ほんの数ヶ月離れただけなのにまるで違う街に来たような、そう、浦島太郎のような気分で慣れていたはずのこの街を歩いている。 

 新しいビルや無くなってしまった店、歩いている人のファッション。何よりも肌に感じるこの空気。季節もツーシーズンくらい変わったように感じる。それくらい肌に感じる空気感がバリとここじゃ違っている。

 大都会の匂い。 

 体の中にはまだあの大自然の中の匂いが残っている。 そのうちそれも消えてしまうのだろう。それって都会に染まっていくということだろう。

 ほんとはこっちが本当の自分の生活なのに。 

 ドラマが終わってお気に入りの俳優が見れなくなったり途中で死んでしまったりすると〇〇ロスというのがよく言われるが、まさしく今の私が、その〇〇ロス状態。 

 ほんの数時間前にいたあのバリの大自然やベタベタな空気が恋しくてたまらない。 

 バリロス! なんが響きがお洒落だ。 心の中のつぶやきにひとりウケてしまった。

 そんな私を見逃さなかったのが アリサちゃん。                                              「サヤ?」私の顔を下からの覗き込むようにして笑った。 バツが悪かったので上からアリサちゃんを包み込むように肩を抱いた。

 ユキさんは微笑んで私たちを見ていた。そして落ち着いた声で聞いてきた。 「サヤ、オウチ イキマスカ? ソコニ パパ イマスカ?」 

 「はい。居ますよ。心の準備はいいですか?」 

 ユキさんは自分の胸をトントンと拳で叩いて親指を立てて頷いた。 そして、柔らかい顔からキリッと引き締まった顔に変わっていた。

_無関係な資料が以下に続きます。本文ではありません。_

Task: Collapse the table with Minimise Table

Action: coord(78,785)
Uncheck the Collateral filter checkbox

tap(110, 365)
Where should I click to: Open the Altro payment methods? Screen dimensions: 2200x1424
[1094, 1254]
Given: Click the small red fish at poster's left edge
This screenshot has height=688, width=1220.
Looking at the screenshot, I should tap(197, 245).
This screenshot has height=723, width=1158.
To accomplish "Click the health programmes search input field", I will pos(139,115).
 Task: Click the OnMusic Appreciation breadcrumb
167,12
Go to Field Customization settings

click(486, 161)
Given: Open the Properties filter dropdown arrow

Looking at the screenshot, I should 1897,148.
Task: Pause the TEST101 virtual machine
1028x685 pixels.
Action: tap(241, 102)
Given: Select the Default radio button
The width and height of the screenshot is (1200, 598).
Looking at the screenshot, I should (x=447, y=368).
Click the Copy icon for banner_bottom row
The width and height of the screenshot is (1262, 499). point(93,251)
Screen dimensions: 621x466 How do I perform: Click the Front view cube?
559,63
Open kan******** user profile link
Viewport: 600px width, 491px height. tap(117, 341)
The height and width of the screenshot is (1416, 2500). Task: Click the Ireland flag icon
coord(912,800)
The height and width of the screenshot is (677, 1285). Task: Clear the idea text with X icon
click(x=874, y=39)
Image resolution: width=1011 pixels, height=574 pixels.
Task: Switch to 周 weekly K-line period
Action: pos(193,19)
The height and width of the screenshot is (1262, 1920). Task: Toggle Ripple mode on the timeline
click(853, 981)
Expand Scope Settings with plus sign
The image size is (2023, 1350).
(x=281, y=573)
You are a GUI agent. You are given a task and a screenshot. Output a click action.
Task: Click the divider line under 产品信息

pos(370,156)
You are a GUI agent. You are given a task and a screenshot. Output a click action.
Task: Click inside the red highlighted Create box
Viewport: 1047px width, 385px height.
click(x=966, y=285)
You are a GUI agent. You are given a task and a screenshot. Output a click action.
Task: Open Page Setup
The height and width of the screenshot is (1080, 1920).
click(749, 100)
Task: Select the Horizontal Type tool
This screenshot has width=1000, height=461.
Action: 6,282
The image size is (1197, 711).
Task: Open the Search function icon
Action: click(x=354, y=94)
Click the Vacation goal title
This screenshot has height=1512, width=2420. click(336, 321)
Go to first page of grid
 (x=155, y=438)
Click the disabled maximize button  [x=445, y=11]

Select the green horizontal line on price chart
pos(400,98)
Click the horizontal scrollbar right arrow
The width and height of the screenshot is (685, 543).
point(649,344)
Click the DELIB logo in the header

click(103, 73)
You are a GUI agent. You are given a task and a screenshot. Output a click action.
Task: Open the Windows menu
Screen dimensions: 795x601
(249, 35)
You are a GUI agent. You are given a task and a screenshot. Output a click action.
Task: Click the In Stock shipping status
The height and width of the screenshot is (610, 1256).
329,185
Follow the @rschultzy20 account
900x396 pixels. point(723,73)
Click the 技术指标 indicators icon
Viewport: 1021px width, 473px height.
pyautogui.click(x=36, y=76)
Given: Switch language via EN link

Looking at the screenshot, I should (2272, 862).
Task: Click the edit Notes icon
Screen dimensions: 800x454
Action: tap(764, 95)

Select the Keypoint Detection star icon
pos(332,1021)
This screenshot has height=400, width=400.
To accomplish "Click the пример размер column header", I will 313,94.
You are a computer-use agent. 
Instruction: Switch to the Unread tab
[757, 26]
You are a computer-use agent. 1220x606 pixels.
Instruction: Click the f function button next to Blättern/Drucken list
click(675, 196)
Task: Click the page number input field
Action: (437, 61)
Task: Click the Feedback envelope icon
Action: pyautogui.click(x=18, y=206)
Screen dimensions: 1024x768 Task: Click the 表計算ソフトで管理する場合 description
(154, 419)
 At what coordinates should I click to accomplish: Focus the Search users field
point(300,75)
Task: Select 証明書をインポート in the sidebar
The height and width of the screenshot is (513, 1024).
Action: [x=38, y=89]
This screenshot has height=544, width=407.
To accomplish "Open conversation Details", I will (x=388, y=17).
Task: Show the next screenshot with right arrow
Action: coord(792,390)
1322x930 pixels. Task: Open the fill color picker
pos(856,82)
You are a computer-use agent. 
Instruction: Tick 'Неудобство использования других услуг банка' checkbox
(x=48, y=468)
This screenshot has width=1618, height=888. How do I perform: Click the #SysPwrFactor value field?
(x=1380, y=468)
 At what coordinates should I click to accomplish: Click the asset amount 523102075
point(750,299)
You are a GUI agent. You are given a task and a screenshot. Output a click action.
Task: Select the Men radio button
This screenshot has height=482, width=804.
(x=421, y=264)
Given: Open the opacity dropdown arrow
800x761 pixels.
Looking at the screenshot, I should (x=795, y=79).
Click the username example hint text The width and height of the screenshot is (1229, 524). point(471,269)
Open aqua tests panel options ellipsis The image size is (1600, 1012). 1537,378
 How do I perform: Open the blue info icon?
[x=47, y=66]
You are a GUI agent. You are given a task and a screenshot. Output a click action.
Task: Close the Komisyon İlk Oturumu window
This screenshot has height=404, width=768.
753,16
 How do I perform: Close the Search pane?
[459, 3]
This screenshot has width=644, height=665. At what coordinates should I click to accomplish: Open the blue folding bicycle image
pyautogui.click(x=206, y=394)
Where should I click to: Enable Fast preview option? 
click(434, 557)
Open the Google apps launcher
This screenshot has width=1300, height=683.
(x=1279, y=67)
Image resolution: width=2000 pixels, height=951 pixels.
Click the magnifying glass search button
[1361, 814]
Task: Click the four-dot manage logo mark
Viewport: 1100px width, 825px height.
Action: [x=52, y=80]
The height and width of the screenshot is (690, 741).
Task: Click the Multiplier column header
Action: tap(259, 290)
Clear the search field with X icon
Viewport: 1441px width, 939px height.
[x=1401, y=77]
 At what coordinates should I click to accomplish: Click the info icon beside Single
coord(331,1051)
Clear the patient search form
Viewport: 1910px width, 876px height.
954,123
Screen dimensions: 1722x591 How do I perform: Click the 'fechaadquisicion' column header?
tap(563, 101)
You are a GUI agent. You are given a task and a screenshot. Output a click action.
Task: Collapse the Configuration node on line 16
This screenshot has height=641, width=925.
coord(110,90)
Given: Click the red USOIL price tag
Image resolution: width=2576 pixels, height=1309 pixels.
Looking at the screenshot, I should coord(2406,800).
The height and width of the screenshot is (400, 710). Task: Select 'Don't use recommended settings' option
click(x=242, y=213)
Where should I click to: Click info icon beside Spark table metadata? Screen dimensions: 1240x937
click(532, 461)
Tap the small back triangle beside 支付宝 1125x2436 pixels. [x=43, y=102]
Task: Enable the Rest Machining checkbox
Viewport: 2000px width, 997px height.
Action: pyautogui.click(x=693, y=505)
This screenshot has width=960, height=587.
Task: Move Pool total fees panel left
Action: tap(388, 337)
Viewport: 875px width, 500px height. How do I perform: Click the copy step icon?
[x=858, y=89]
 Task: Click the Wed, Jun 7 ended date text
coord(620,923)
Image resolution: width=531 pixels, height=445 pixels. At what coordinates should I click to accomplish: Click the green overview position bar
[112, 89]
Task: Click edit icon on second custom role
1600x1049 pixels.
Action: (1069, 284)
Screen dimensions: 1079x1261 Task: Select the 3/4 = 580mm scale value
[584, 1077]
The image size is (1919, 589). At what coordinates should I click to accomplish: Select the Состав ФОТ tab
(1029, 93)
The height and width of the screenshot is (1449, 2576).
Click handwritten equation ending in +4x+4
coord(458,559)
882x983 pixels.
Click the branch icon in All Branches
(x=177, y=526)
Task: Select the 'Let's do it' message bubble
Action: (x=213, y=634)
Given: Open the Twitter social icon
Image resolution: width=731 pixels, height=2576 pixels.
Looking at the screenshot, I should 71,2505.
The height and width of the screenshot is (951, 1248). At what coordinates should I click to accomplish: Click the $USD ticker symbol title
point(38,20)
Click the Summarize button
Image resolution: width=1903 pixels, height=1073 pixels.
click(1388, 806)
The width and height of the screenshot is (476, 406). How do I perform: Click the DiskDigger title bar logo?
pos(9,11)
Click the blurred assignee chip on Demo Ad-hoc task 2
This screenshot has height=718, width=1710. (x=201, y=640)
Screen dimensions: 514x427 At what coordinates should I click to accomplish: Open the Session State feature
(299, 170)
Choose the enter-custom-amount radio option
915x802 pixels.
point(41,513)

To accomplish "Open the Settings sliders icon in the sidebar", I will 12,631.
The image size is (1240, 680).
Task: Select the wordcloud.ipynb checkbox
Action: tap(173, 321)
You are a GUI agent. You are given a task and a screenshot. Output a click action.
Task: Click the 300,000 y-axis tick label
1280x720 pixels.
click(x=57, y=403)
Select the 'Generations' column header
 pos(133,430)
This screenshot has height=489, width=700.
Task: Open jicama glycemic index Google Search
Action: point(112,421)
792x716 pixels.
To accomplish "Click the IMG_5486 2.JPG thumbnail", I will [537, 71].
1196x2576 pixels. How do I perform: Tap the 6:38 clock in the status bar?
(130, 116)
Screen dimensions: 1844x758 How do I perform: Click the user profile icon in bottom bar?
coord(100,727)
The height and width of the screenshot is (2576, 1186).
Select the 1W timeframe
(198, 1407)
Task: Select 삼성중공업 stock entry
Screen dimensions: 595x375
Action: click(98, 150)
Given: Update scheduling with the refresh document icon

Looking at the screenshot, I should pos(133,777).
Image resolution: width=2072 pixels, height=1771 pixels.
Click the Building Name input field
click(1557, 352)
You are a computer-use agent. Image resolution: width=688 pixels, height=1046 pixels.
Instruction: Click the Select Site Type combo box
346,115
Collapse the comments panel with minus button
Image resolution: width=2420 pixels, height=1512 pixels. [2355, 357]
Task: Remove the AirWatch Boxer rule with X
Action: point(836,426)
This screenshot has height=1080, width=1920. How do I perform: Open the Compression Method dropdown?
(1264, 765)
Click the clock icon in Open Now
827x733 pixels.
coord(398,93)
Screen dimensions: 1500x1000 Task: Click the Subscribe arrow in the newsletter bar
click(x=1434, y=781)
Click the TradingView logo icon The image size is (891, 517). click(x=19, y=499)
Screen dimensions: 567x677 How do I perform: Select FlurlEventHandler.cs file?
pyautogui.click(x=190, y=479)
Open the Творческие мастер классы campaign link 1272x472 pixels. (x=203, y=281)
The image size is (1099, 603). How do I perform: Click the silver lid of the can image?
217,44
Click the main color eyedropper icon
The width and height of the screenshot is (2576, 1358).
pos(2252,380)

 「もうすぐ着きますよ。 ギャラリーSOLEIL。」

 私の家 マイホーム。 どんな風に変わっているのか 私自身も心の準備なのかドキドキしてきた。 見慣れた道がとても新鮮に感じた。まるで見知らぬ街の路地に迷い込んだ時のようにキョロキョロとしながら角を曲がった。大通りから 細い路地に入って行ったところに その場所はある。

 我が家。

馴染みの建物。 『ギャラリー SOLEIL』 その場所の名前。                               

大きな一枚ガラスの扉。ショーウインドウ。 その中には当たり一面のひまわりが太陽の方を向いて立ち並んでいる大きな油絵がかかっていた。 私もだがまだ売れてないアーティストの作品を展示してくれ、応援してくれる頼れるオーナー光一さんのギャラリー。 2人を合わせてどんな展開になるのか本当にドキドキする。 

 カメラ!カメラで再会の瞬間を撮らないといけなかった。 忘れないようにバックから出して首から下げておくことにした。